TASK DIRECTIONS
Your response should contain only the lines running from the top of the data below through the line with "Task: Open the document icon at top right", both included. Pictures must be omitted.

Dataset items
Content starts

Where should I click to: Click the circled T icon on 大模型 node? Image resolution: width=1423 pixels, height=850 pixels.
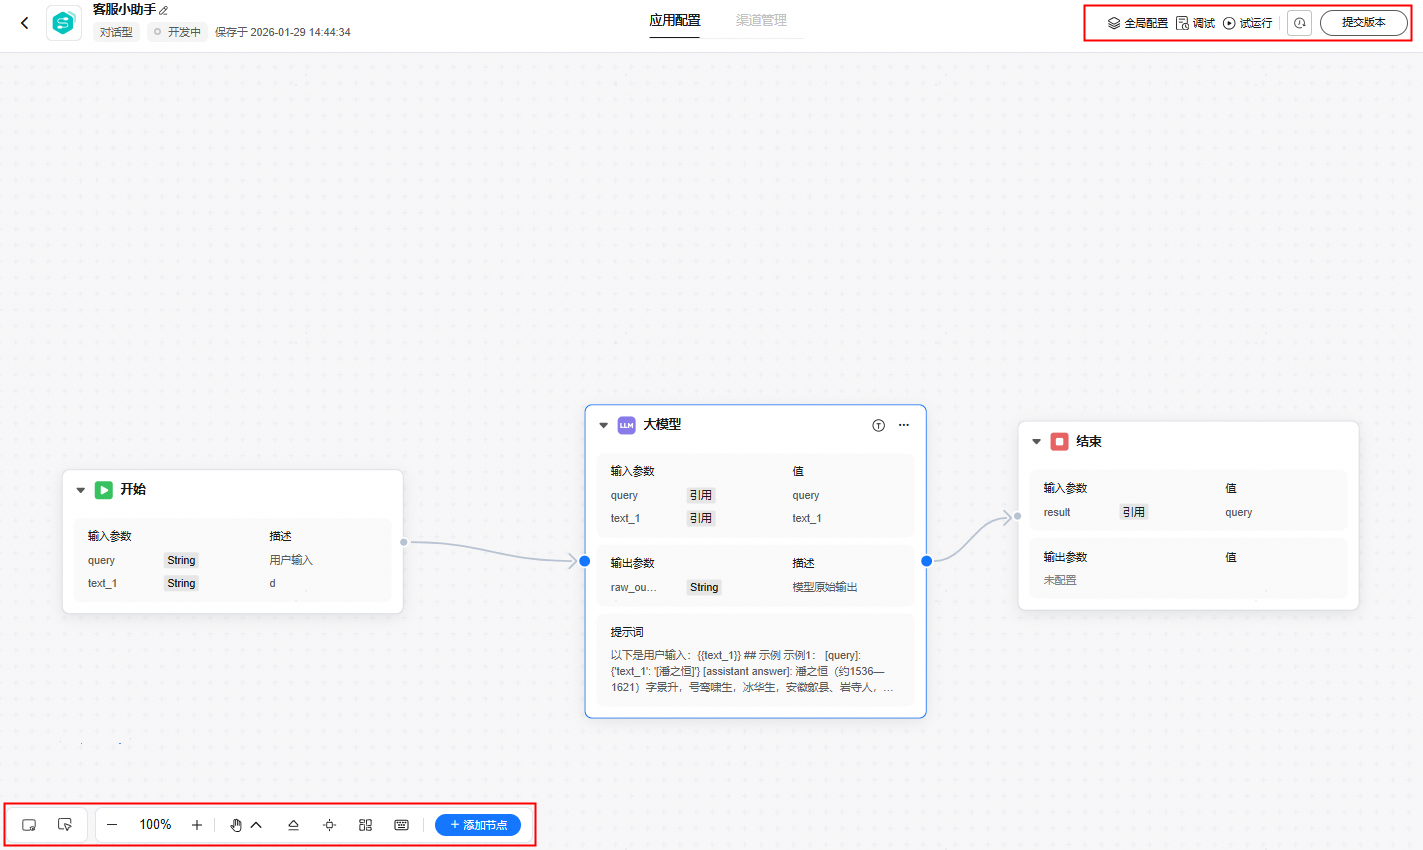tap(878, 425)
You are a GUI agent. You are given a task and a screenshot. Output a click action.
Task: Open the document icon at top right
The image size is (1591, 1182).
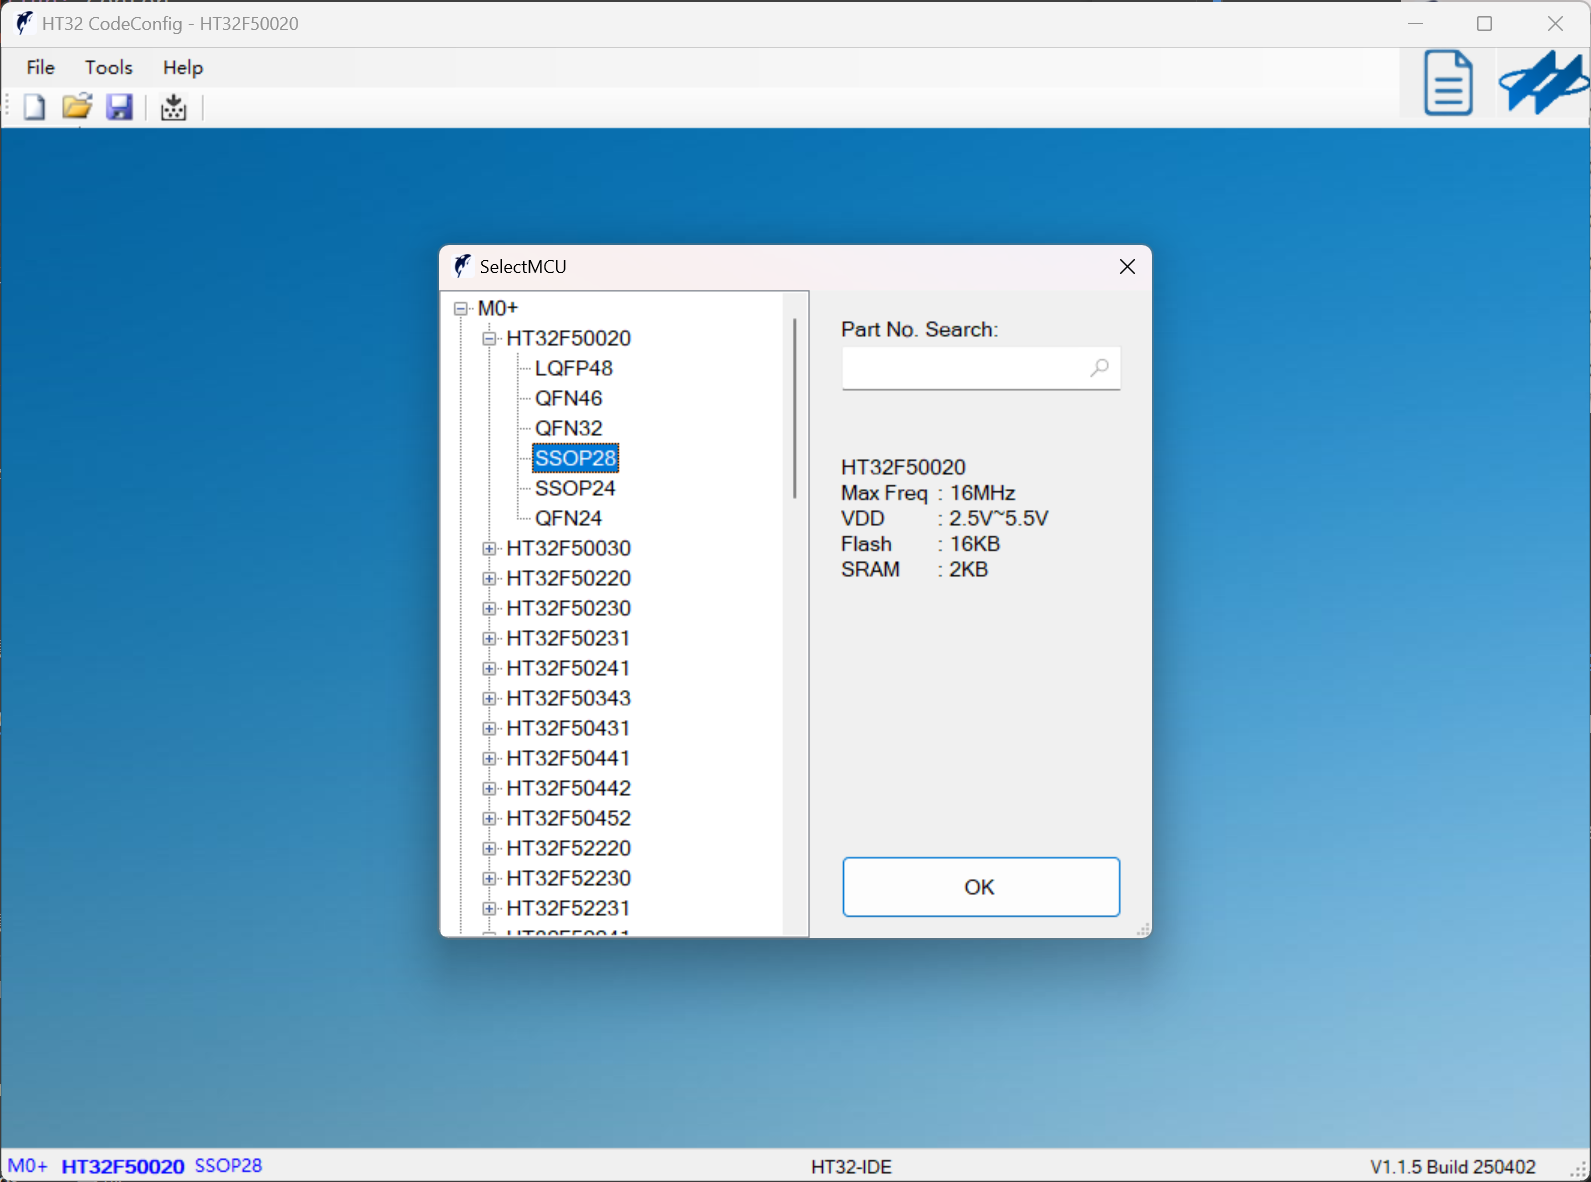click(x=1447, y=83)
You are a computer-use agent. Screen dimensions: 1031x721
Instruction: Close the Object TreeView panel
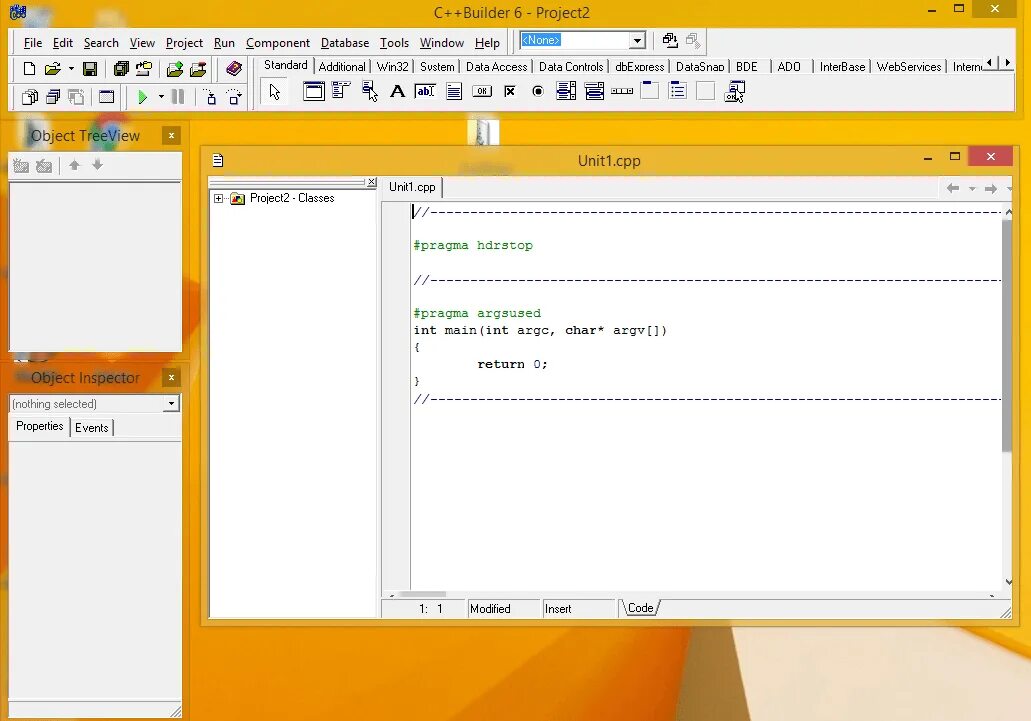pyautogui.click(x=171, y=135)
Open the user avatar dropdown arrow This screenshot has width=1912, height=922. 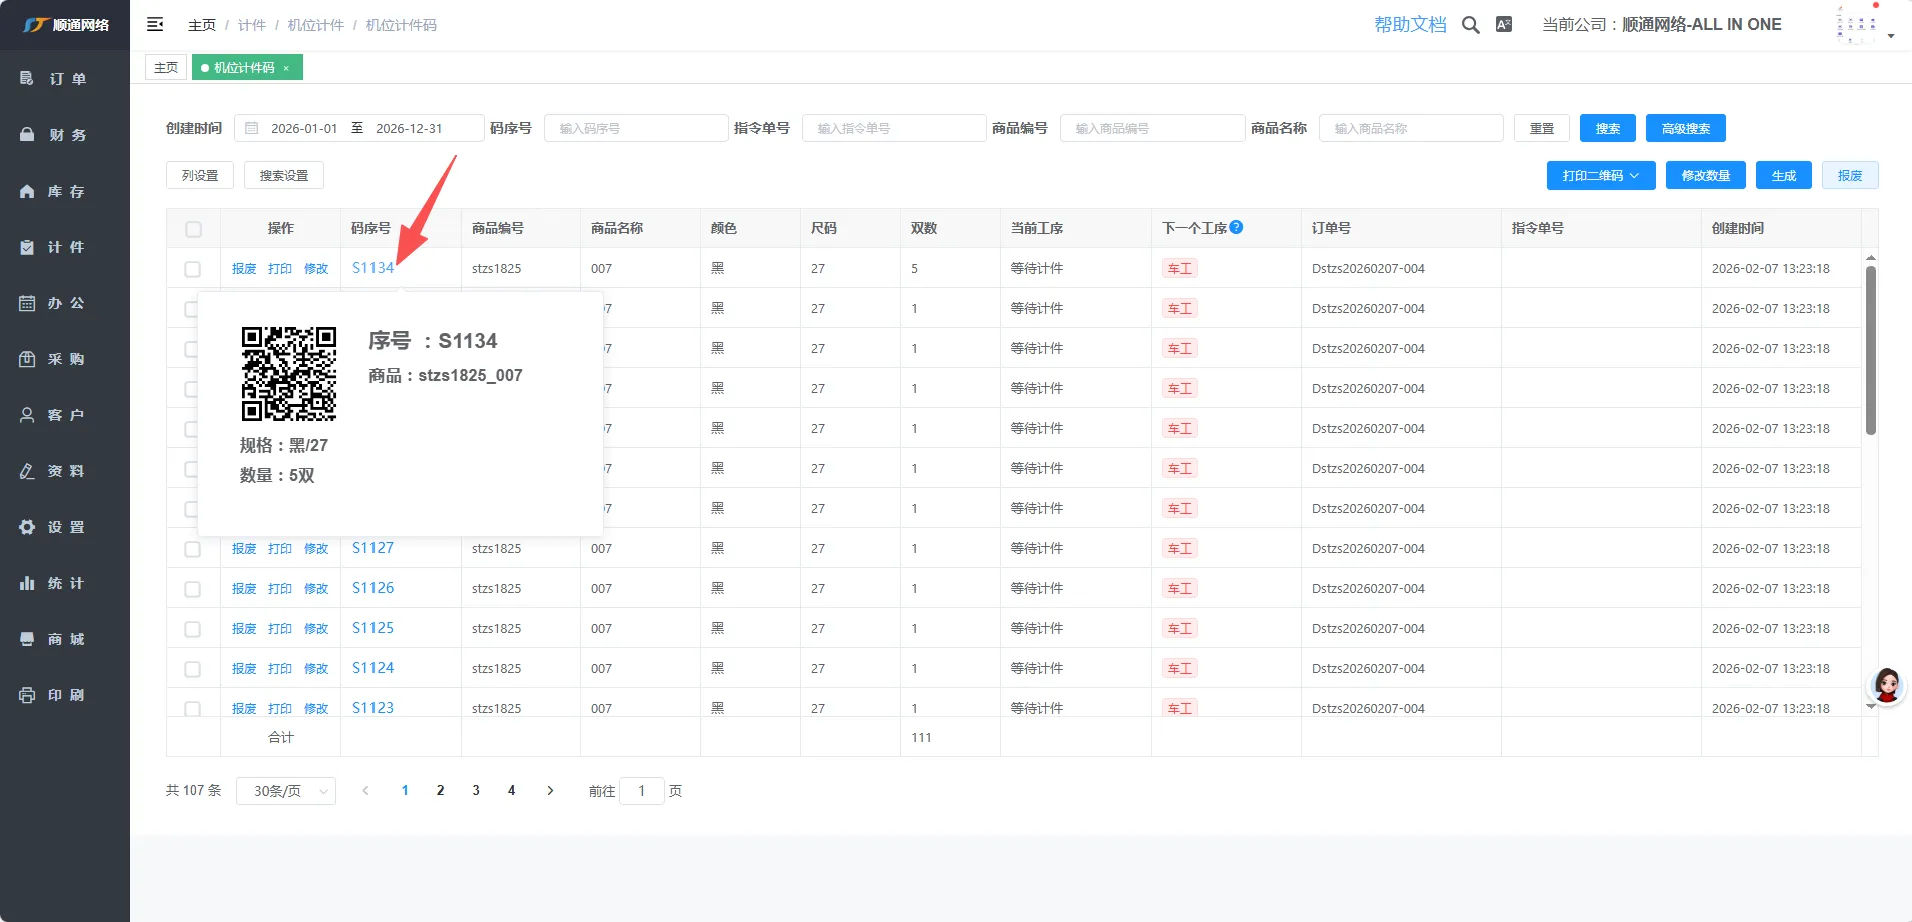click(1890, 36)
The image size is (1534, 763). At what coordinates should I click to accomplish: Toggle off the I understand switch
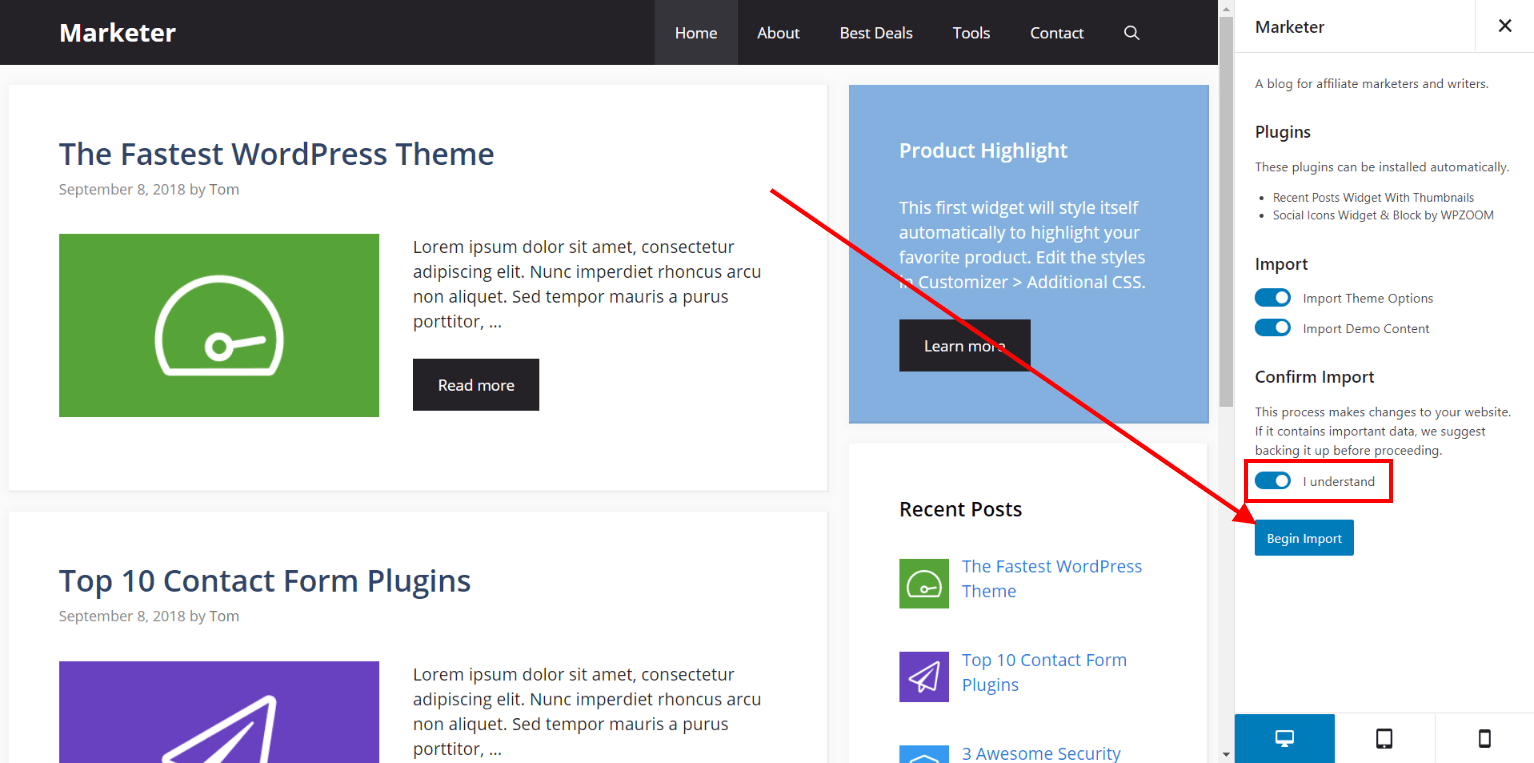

Content ends

ANSWER TO THIS TASK
Where should I click to: Click the circled T icon on 大模型 node? Image resolution: width=1423 pixels, height=850 pixels.
tap(878, 425)
You are a GUI agent. You are given a task and a screenshot. Output a click action.
Task: Open the document icon at top right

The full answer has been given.